━━━━━ EXCERPT TO READ ━━━━━

I braid my training harness(s) from recycled haystring. It DOES work - but itsn't as simple as what that writeup said!! And certainly takes time... Have yet to make a "saddle" but that's ok - have a couple of other ones that fit my ponies and I just use those in conjunction w/ the headstall, lines, balancing side reins, breast collars/traces, hip strap assembly w/ crupper and breeching. Braiding these items uses a re-cyclable resource and gives me something to do when going places w/ freinds' that drive (I think I spent 8 hours each way braiding when we went up to OH to Amish harness country to visit harness & carriage shops). I have to do something with my hands while on the road.

I'm tweaking the way I make the harness now. Just something for me to do - when not dealing w/ training ponies or our farmette! Don't ask how long it takes - haven't tracked it properly. Also, other than the drive up to OH the weekend of the 4th, I don't regularly braid over the summer. I have a new one that is done -then I realized I don't have holdback straps or if used as a work type harness doesn't have quarter straps or lazy straps... oops. Need to make those parts now!

━━━━━

## TASK REQUIREMENTS
1. Answer these from the post on braiding harness:
(a) What material does the writer braid training harness from?
(b) About how many hours each way did the writer spend braiding on the trip to visit harness and carriage shops?
(c) Which three kinds of straps does the writer's newly finished harness lack?
2. List every harness item the writer in the post on braiding harness uses together with the saddles that already fit the ponies.
Answer from the post on braiding harness alone.

━━━━━ SOURCE DATA ━━━━━

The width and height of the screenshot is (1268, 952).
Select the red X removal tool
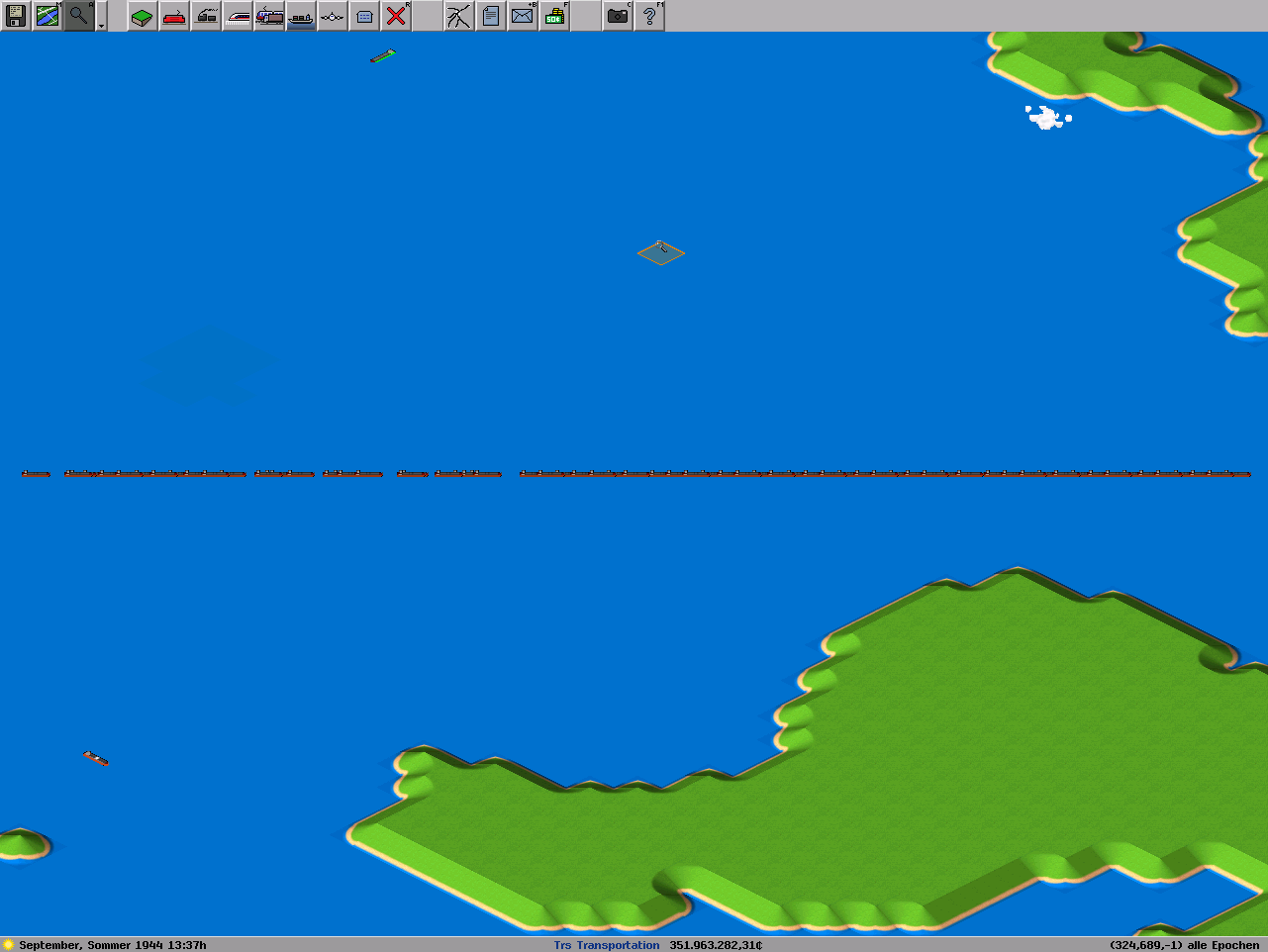coord(396,16)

━━━━━

## ANSWERS
1.
(a) Recycled haystring.
(b) About 8 hours each way.
(c) Holdback straps, quarter straps, and lazy straps.

2.
- Headstall
- Lines
- Balancing side reins
- Breast collars/traces
- Hip strap assembly with crupper and breeching